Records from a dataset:
####################

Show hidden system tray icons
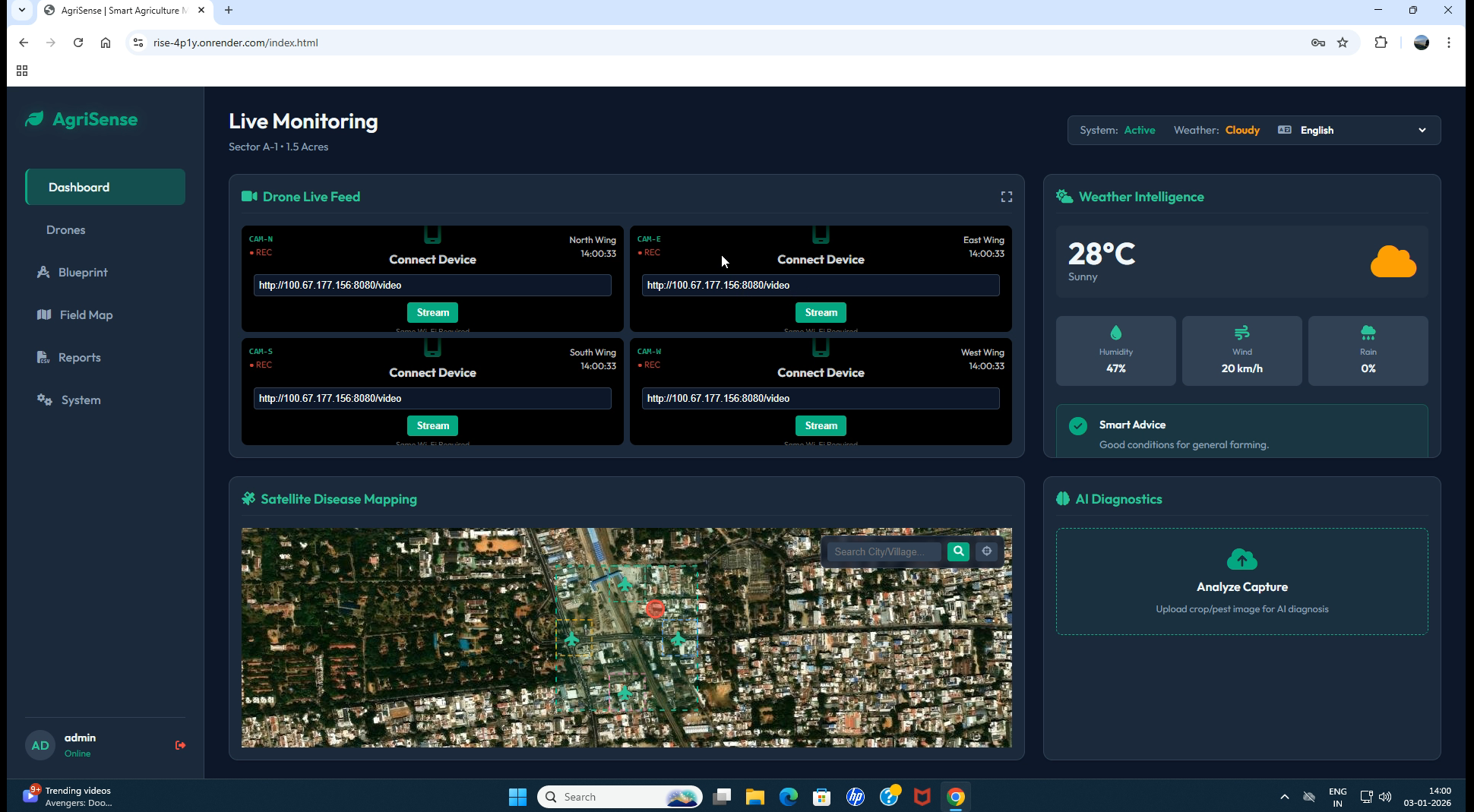Viewport: 1474px width, 812px height. (x=1284, y=797)

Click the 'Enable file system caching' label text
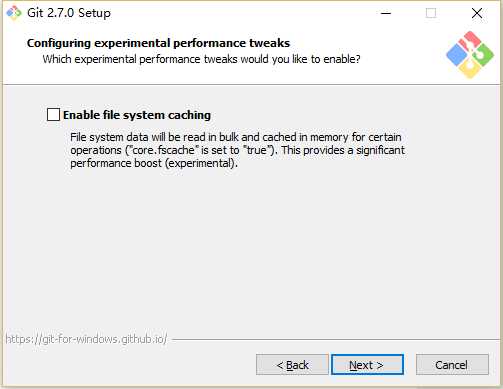pyautogui.click(x=137, y=115)
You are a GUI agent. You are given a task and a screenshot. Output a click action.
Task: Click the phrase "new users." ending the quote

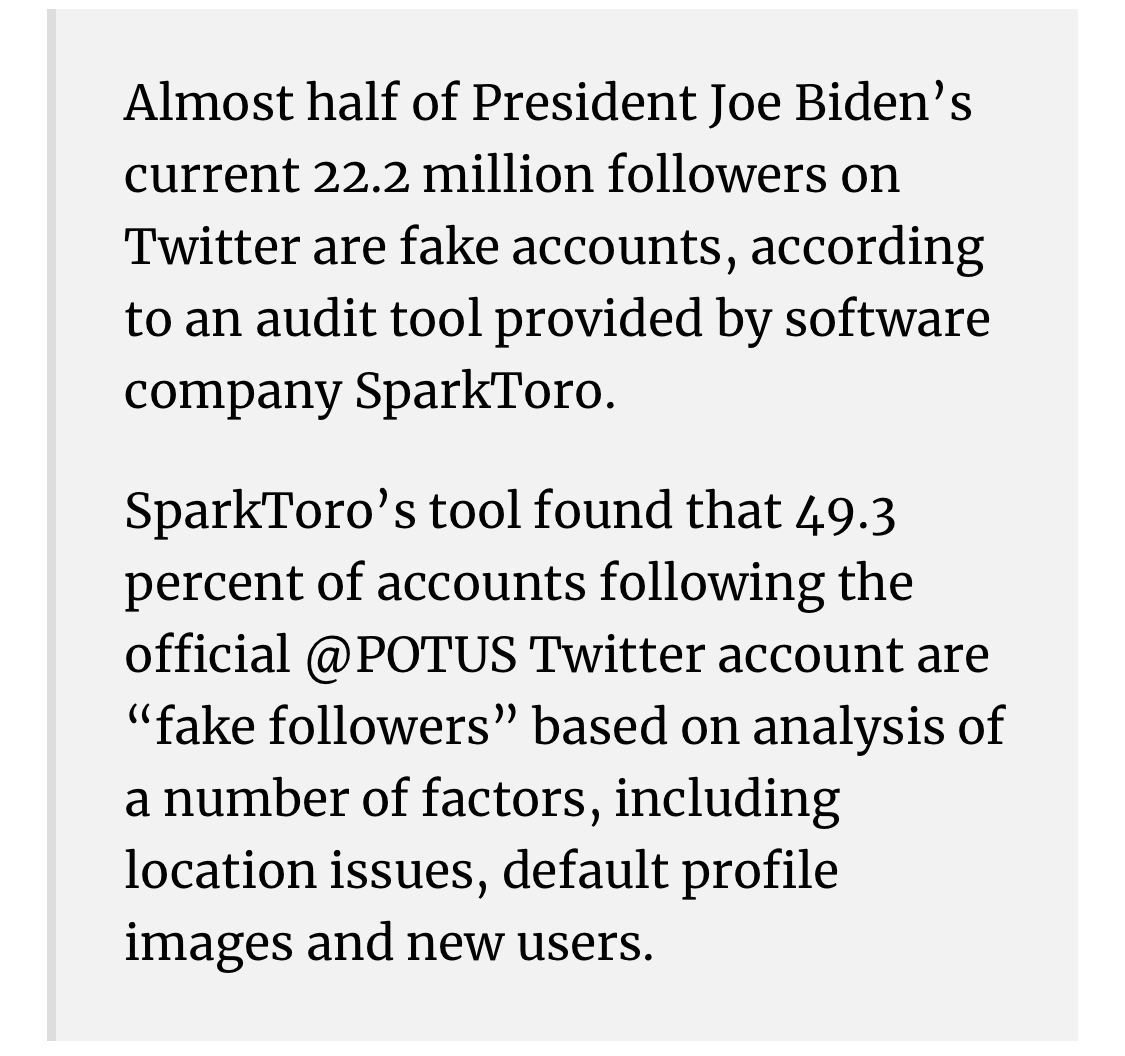(x=531, y=944)
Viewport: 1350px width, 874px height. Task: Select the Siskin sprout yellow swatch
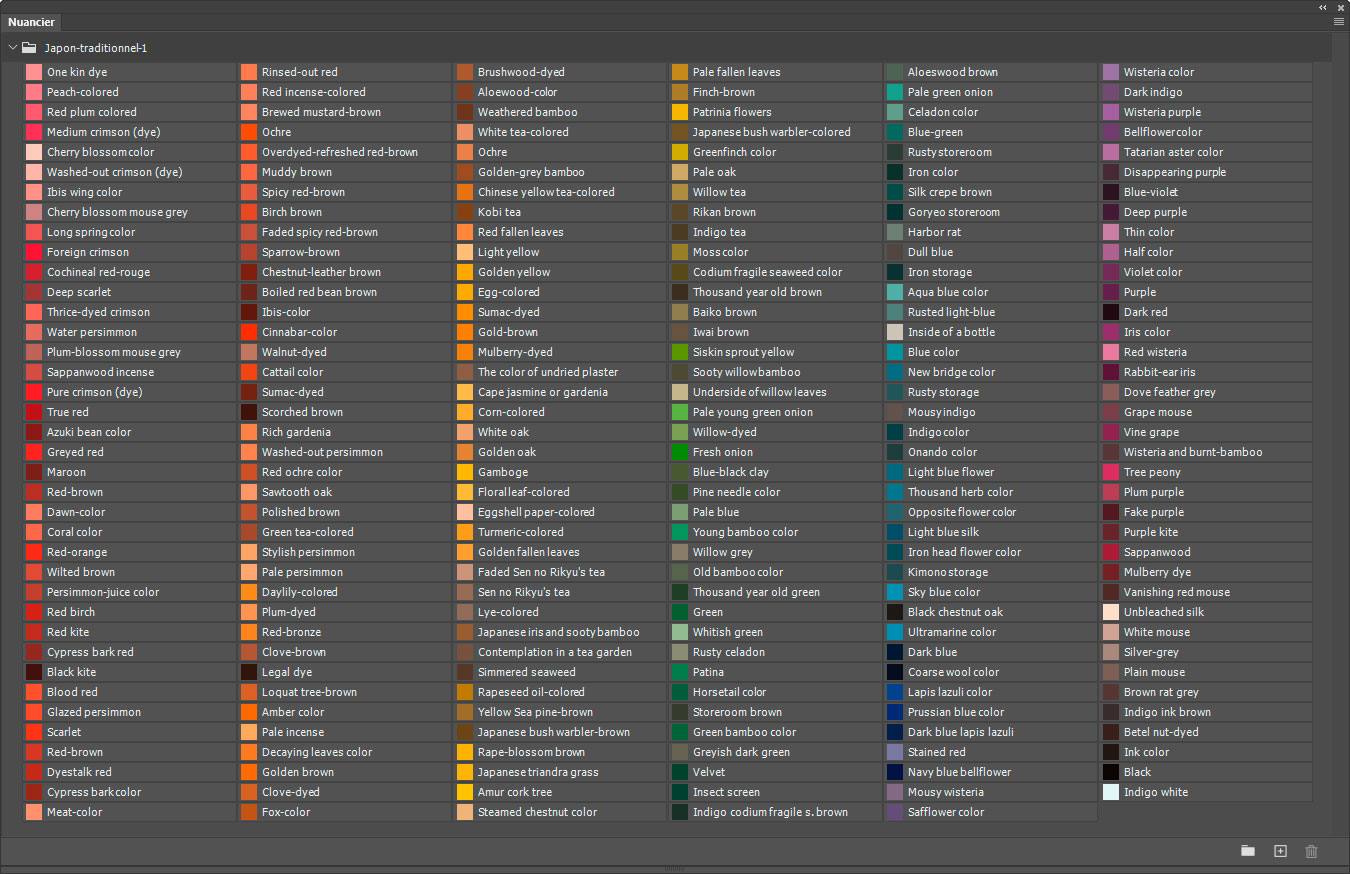click(x=680, y=352)
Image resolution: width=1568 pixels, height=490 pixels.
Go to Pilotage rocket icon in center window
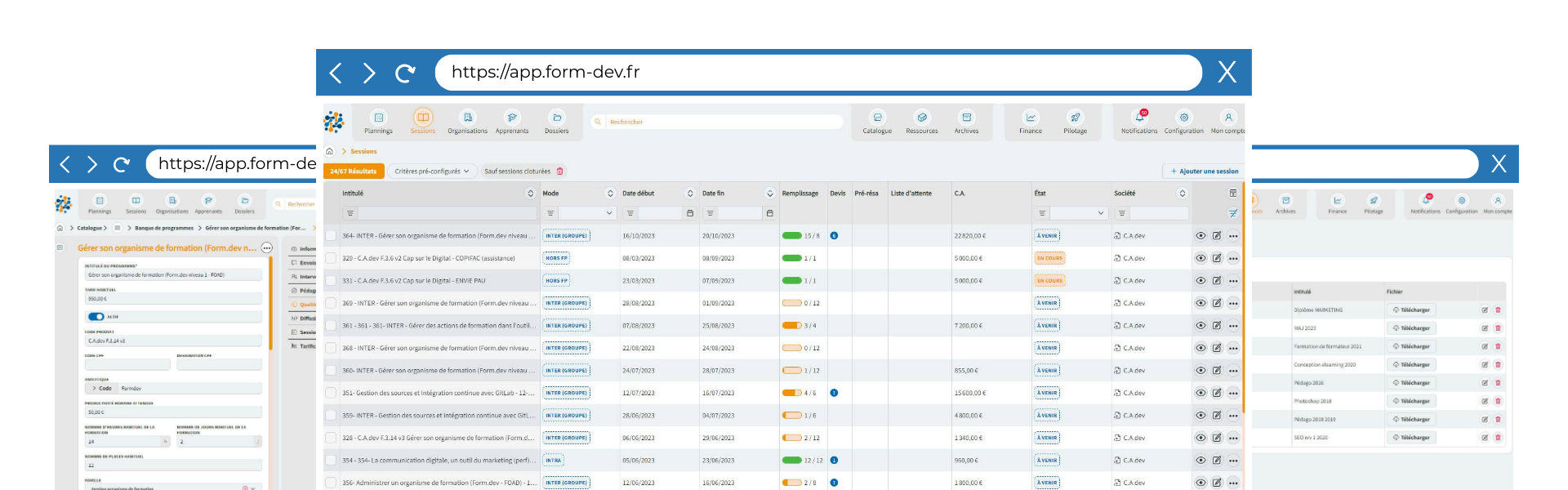1075,121
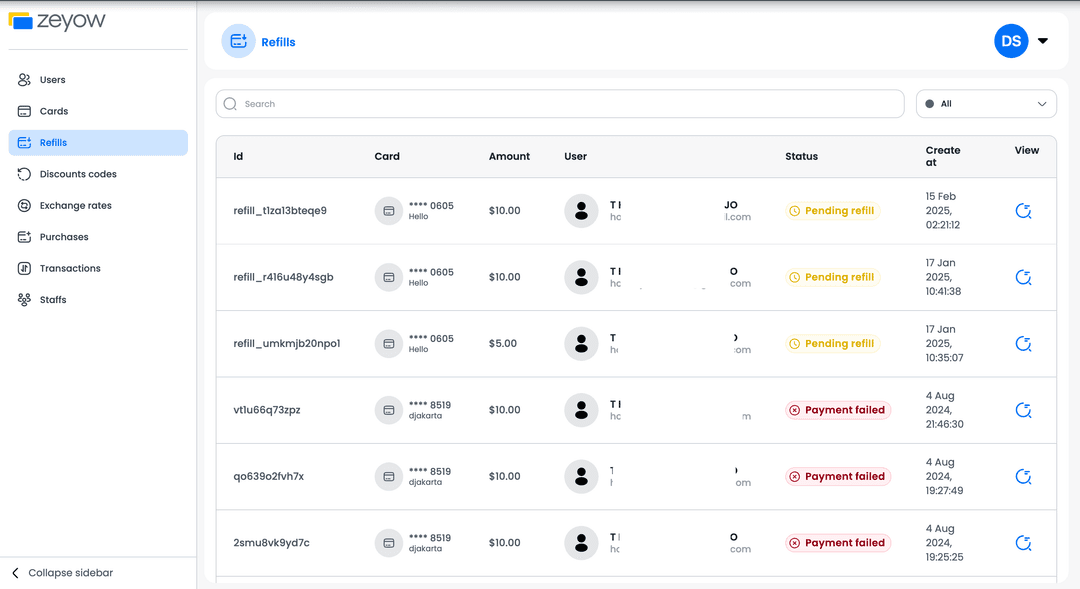Select Transactions in the sidebar
1080x589 pixels.
[x=69, y=268]
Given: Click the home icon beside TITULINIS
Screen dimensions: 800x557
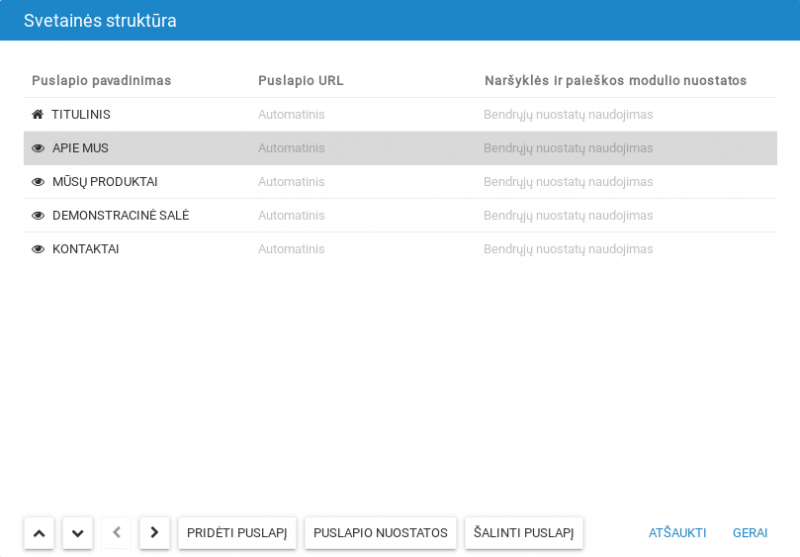Looking at the screenshot, I should click(38, 115).
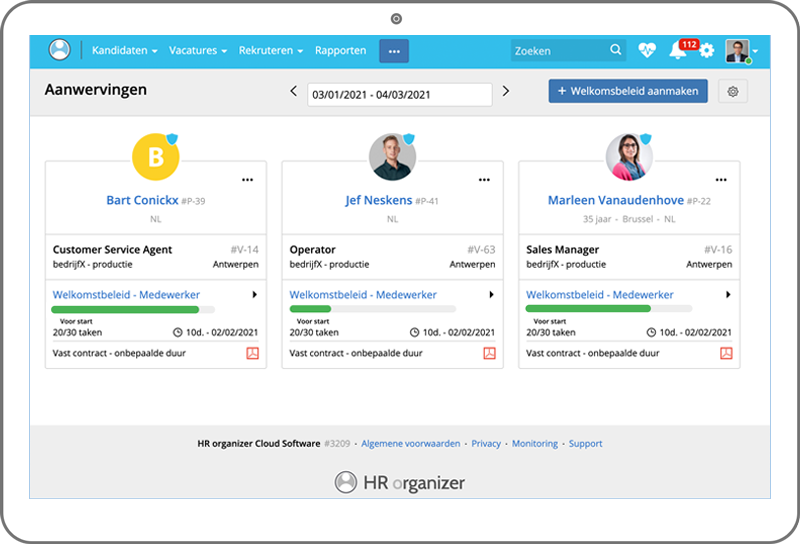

####################

Give back all of the entries above exactly, with the pictures excluded.

Show hidden system tray icons
Viewport: 1474px width, 812px height. (x=1284, y=797)

Click the 'Enable file system caching' label text
pyautogui.click(x=137, y=115)
You are a GUI agent. You are given a task and a screenshot. Output a click action.
Task: Click the phrase "new users." ending the quote

(x=531, y=944)
Viewport: 1350px width, 874px height. Task: Select the Siskin sprout yellow swatch
click(x=680, y=352)
Image resolution: width=1568 pixels, height=490 pixels.
Go to Pilotage rocket icon in center window
1075,121
Select Transactions in the sidebar
1080x589 pixels.
[x=69, y=268]
Given: Click the home icon beside TITULINIS
Screen dimensions: 800x557
Looking at the screenshot, I should click(38, 115).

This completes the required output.